The extension of the expressway to Hambantota was inaugurated on 4 July 2015. The extension will be four lanes (with allowance of further two lanes in future), the cost of US$180M being funded by the Exim Bank of China.

On 10 August 2015, a Highway Traffic Management system was inaugurated and currently covers the length of the expressway, including the Outer-Circular Expressway.

On 23 February 2020, The final stage of the expressway which links to Hambanthota was opened to the public.

==Intersections==

| Mileage | Interchange | Name | Destinations | Notes |
| 0.0 | 1 | Kottawa | A4 – Kottawa (1.8 km), Maharagama (6.3 km), Nugegoda (11.3 km), Colombo (20.6 km), Ratnapura (79.1 km), Avissawella (37 km), Homagama (2.2 km) | The start of the expressway; a continuation of the E02 Colombo Outer Circular Expressway |
| 5.9 | 2 | Kahathuduwa | B084 – Kesbewa (5.8 km), Piliyandala (8.1 km), Colombo (25.7 km), Horana (12.3 km), Ingiriya (25.9 km), Ratnapura (63.5 km) | This intersection will be the beginning point of E06 Ruwanpura Expressway, which will connect Rathnapura to the national expressway network.
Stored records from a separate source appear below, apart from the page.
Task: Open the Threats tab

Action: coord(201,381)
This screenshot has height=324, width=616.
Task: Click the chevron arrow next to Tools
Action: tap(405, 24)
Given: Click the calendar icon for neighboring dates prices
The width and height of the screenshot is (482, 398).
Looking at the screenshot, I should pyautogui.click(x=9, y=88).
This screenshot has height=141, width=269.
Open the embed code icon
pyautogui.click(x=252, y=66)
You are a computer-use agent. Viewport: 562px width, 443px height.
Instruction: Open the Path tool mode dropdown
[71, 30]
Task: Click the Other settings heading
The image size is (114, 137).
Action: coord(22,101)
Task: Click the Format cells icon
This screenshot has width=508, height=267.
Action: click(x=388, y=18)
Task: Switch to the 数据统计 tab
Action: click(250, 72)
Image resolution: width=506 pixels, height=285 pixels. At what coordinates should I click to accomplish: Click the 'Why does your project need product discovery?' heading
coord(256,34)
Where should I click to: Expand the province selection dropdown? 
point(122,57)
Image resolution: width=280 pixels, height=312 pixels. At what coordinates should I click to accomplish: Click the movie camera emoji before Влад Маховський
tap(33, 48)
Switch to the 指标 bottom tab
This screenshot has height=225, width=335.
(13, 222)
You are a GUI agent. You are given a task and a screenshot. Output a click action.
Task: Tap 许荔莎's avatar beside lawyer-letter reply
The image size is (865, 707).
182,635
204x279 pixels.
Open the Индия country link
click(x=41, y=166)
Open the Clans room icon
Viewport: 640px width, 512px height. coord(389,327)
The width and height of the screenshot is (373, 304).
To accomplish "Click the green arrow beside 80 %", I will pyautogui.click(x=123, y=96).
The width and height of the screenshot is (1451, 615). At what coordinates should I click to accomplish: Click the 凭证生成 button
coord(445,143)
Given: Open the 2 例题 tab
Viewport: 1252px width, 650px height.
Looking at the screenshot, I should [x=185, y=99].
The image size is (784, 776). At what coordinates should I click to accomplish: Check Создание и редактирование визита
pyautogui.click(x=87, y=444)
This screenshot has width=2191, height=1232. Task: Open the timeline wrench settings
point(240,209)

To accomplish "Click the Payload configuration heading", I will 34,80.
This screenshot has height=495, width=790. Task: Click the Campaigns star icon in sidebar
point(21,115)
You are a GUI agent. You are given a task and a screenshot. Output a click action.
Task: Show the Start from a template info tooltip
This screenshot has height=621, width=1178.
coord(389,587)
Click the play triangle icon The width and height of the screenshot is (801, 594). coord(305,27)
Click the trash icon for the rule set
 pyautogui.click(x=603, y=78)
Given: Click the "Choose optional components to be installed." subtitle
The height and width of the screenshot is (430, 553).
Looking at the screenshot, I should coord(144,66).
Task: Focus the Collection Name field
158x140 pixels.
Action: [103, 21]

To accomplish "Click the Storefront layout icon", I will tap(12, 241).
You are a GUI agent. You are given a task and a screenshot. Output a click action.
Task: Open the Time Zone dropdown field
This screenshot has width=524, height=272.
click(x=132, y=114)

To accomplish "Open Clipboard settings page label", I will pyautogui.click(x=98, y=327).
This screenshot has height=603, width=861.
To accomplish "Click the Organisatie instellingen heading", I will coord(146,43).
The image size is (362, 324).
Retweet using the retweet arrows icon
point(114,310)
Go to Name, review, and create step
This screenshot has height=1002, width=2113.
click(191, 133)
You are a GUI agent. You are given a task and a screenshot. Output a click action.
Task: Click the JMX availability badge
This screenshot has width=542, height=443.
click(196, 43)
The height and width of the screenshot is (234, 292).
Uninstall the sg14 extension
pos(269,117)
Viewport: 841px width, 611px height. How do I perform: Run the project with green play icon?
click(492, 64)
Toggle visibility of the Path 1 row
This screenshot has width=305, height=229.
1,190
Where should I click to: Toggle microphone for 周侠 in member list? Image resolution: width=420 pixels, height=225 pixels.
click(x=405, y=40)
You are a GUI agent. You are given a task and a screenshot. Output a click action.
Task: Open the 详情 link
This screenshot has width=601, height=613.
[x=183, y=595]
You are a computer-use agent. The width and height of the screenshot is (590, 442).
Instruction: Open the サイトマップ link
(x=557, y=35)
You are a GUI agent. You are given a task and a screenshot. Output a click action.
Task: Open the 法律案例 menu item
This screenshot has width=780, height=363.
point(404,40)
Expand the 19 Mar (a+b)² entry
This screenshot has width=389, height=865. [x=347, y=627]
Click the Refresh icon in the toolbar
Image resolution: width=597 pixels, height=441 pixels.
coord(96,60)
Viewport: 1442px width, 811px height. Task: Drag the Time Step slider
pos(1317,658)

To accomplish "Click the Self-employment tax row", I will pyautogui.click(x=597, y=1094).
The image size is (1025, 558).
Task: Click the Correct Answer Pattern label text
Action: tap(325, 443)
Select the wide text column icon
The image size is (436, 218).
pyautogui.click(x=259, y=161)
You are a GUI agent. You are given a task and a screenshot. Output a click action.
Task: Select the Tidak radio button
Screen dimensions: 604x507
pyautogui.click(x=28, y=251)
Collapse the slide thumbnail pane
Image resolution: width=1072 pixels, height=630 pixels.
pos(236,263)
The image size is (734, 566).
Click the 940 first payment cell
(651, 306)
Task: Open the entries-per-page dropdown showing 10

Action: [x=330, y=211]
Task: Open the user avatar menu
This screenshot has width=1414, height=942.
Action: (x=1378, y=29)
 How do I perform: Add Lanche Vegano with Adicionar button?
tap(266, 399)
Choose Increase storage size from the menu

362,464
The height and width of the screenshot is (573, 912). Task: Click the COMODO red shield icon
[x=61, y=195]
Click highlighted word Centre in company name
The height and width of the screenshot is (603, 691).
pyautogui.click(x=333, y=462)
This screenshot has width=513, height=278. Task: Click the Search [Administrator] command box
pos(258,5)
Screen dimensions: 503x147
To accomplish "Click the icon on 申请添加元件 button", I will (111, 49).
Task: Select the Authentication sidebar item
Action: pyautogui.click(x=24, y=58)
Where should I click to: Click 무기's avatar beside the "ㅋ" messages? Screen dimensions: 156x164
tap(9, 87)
It was scheduled to be opened in 2019. |
| 13.7 | 3 | Gelanigama | A8 – Bandaragama (1.8 km), Panadura (11.6 km), Horana (6.9 km), Ingiriya (20.4 km), Ratnapura (58.1 km) |  |
| 34.8 | 4 | Dodangoda | B304 – Nagoda (11.5 km), Kalutara (17.0 km), Matugama (5.5 km), Kalawana (36.3 km) |  |
| 46.0 | 5 | Welipanna | B157 – Aluthgama (10.3 km), Matugama (11.5 km), Agalawatte (17.5 km) |  |
| 67.6 | 6 | Kurundugahahetekma | B014 – Elpitiya (3.8 km), Karandeniya (6.0 km), Batapola (7.0 km), Ambalangoda (13.2 km), Balapitiya (13.5 km) |  |
| 79.8 | 7 | Baddegama | B153 – Baddegama (1.5 km), Hikkaduwa (12.8 km), Nil Hena (2.4 km), Udugama (20.8 km) |  |
| 95.3 | 8 | Pinnaduwa | B594 – Galle (8.4 km) |

==Earnings and traffic volumes==

| Year since opening | Annual earnings (billion) Rs | Average daily earnings (USD) | Annual traffic volume (million) | Average daily traffic volume | ROI on capital (billion) Rs | Earning per KM (USD) |
|---|---|---|---|---|---|---|
| 2012 | 0.975 | 21,000 | 3.3 | 9000 | -125.25 | 80,500 |
| 2013 | - | - | - | - | - | - |
| 2014 | - | - | - | - | - | - |

==Toll structure==
Toll collection is currently done manually in cash by toll collectors. An electronic toll collection system has been proposed.